Function of the Homestead Exemption

The primary purpose of the homestead exemption is to protect your home from creditors who may seek to place a lien on your property in order to recover a debt. When you file bankruptcy, the court issues an automatic stay that prevents further collection actions on the part of your creditors. If you file Chapter 7, the bankruptcy court will liquidate your nonexempt assets and distribute the proceeds to your creditors. Claiming the homestead exemption allows you to exempt your equity value and prevent the forced sale of your home to repay your debts.

Homestead Exemption Limits

Homestead exemption limits are updated periodically to adjust for inflation. As of 2018, the homestead exemption limit for a single debtor in Tennessee was $5,000. Married couples who file bankruptcy jointly can exempt up to $7,500. If you and your spouse own your home in joint tenancy by the entirety you can exempt the full value of the home for the debts of one spouse only. Joint tenancy by the entirety means you each own the home equally. If you are age 62 or older, the exemption limit is $12,500 for single debtors and up to $25,000 for married couples as long as both parties are 62 or older. If you have minor children, the exemption limit increases to $25,000 for single debtors and $50,000 for married couples.

Wild Card Exemption

Under Tennessee state law, bankruptcy filers may also claim a wild card exemption for personal property. At the time of publication, the maximum wild card exemption was $10,000. If your home's equity value exceeds the amount of homestead exemption you can claim, you may apply the wild card exemption to the difference if you have no other personal property you wish to exempt. If the equity value exceeds the combined total of the homestead and wild card exemptions, you may negotiate with the trustee to pay the difference if you wish to keep your home.

Other Important Considerations

Under federal law, to claim the homestead exemption, you must have purchased the home a minimum of 40 months before filing your bankruptcy petition. If you have owned the house for less than 40 months, you will have to use the homestead exemption for your previous state of residence. The property you claim must be your primary residence.

§ **Provided material**

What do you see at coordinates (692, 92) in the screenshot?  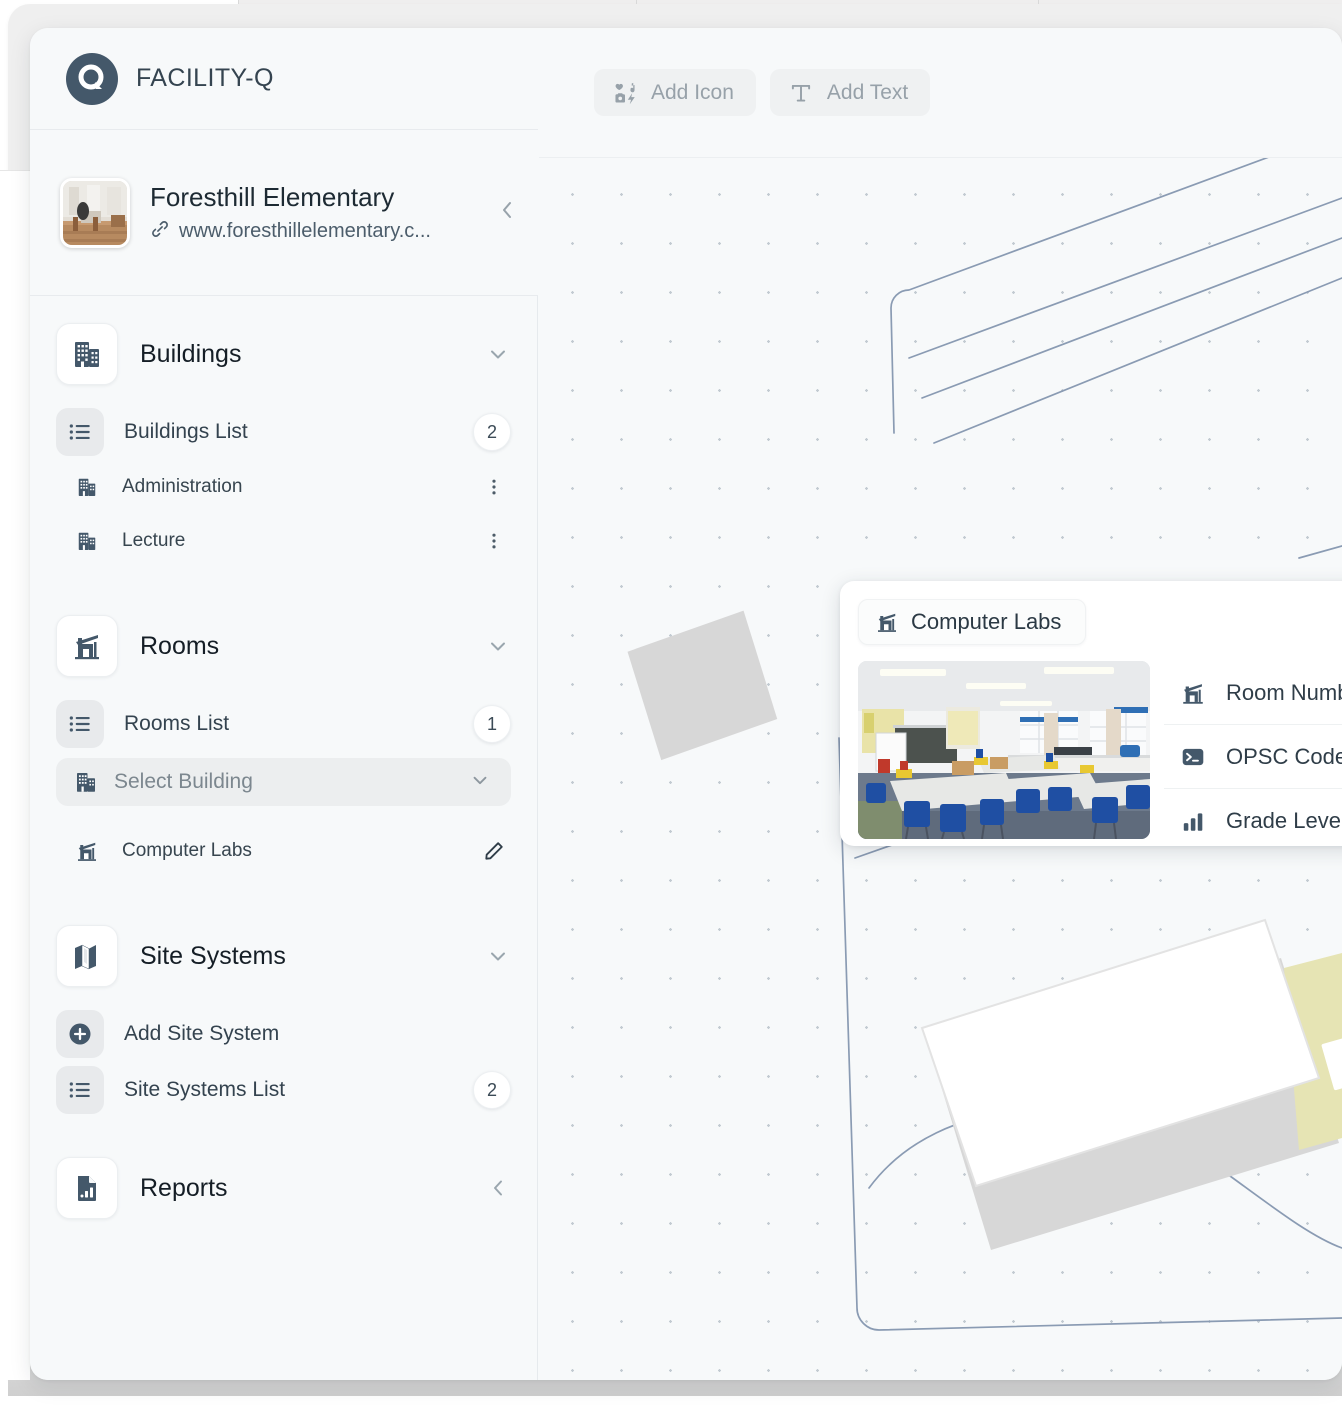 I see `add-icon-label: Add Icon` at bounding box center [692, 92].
--
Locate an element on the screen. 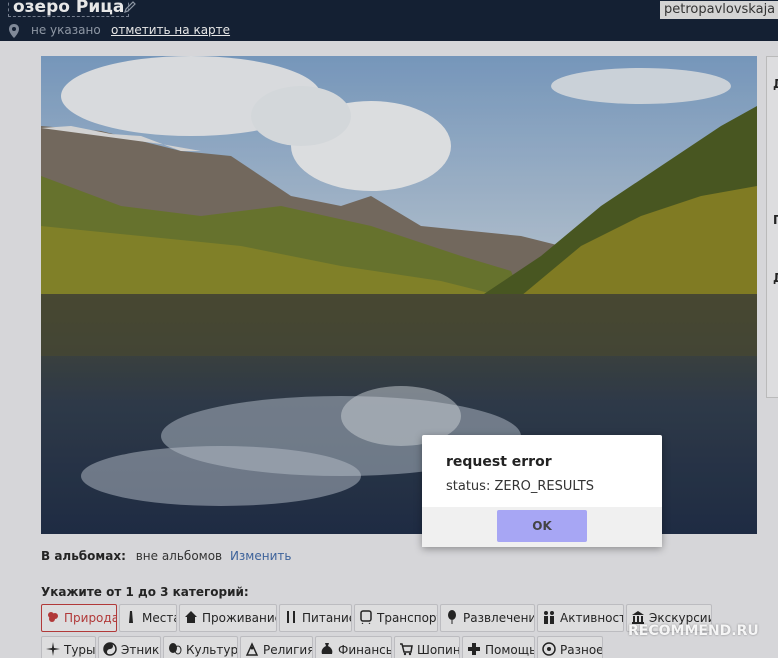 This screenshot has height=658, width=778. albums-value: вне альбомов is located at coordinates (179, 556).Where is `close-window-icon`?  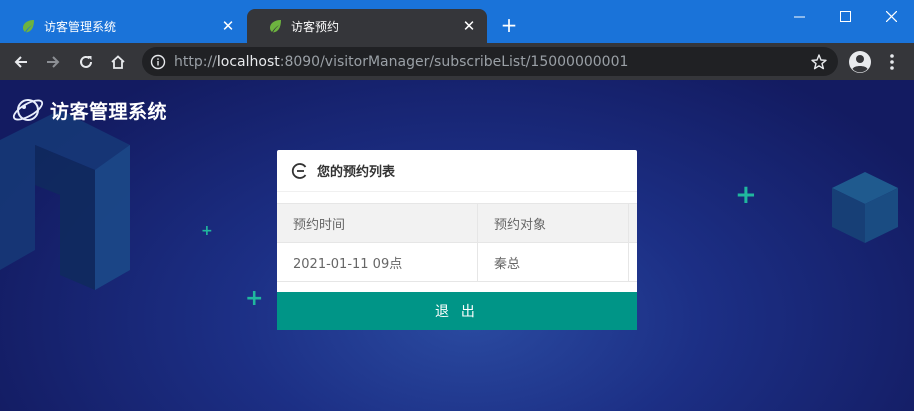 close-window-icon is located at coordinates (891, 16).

§ **Your goal**
Under federal law, how long before filing a bankruptcy petition must a home have been purchased to claim the homestead exemption, according to the homestead exemption text? Rely only on the homestead exemption text; the entries play no part.

§ **Task response**
At least 40 months before filing the petition.